Barth holds a unity, a simultaneity, which he refuses to resolve into opposition, replacement, or dialectic. “The fact that this happens to” human self-determination “and what happens to it, is not the word of human self-determination.  But conversely it is the work of human self-determination to which this happens, no matter what else may happen to it therewith.” (ibid.)

This becomes clearer if two of Barth’s unusually complex sentences is more clearly laid out than in line-by-line text:

“If  human self-determination were not as it were:

  • the material which is subject
  • and in need

when we speak of the determination of human existence by the Word of God, 

then how could we speak of

  • the determination of human existence
  • of indeed of a determination by God’s Word

in any sense?” (ibid.)

“If God’s Word is not spoken to animals, plants, and stones but to humans,

and

if determination by God’s Word is really a determination of human existence,

in what, then, will it consist [?]

if not in the fact that

  • the self-determination in which [sic] man is man finds its absolute superior in determination by God,
  • that as self-determination, and without in the least being affected or even destroyed altogether as such

[then]

  • it receives a direction,
  • is set under a judgement
  • and has impressed upon it a character

in short

  • it is determined in the way that a self-determining is by a word
  • and that that man is by the Word of God. (ibid.)

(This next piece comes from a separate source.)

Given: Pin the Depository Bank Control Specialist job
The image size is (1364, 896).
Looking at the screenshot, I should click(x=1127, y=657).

“When this is clear,” Barth next writes (“clear!”), the way is open for a more precise explanation of our statement that humans can have experience of God’s Word. . . . At this stage three points should be relatively easy to perceive.” (ibid.)

  1. Barth refuses to locate such experience in any one human factor or faculty, but rather in or through all of them: will, conscience, feeling, “all . . . as possibilities of human self-determination and then understand them in their totality.” (I/1/202)
  2. No “anthropological centre” (faculty, factor) can be dis-allowed, least of all intellect — Barth specifically disallows the facile anti-intellecutalism which has come to mark a certain kind of Protestant theology.
  3. “Nor is there any need … to assert any unusual of hidden anthropological centres as the basis of the possibility of human experience of God’s Word” (I/1/203) –and here Barth means depth psychology: “So far as they can be claimed at all as human possibilities, they are rational possibilities in the broadest sense of the term.  Their hiddenness and strangeness certainly do not qualify them as points of entry for the determination of humans by God’s Word.”(I/1/204)

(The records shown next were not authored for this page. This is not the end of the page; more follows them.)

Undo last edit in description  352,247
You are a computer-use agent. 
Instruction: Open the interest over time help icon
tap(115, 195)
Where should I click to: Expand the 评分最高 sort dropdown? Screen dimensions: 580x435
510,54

Barth summarizes: “human existence mens human self-determination.” (ibid.)  Determination by God’s Word of human existence, and human self-determination, involves all human faculties without emphasis on any and without repudiation of any.  “The decisive point materially . . . is that it is a determination of the whole self-determining human.” (ibid.)

Barth’s emphasis upon simultaneity, existential personal embrace and specificity, and the Word spoken in concretissimo leads him to say Nein! to previous misunderstandings of any specific human’s experience of the Word of God, and Yes! to its utter uniqueness as determined in all humanness that that which is utterly superior to and transcends all humanness.

Of what does such experience of God’s Word then consist?  Barth turns to an affirmative answer in the second of the three parts of this vital section of his first volume of Church Dogmatics.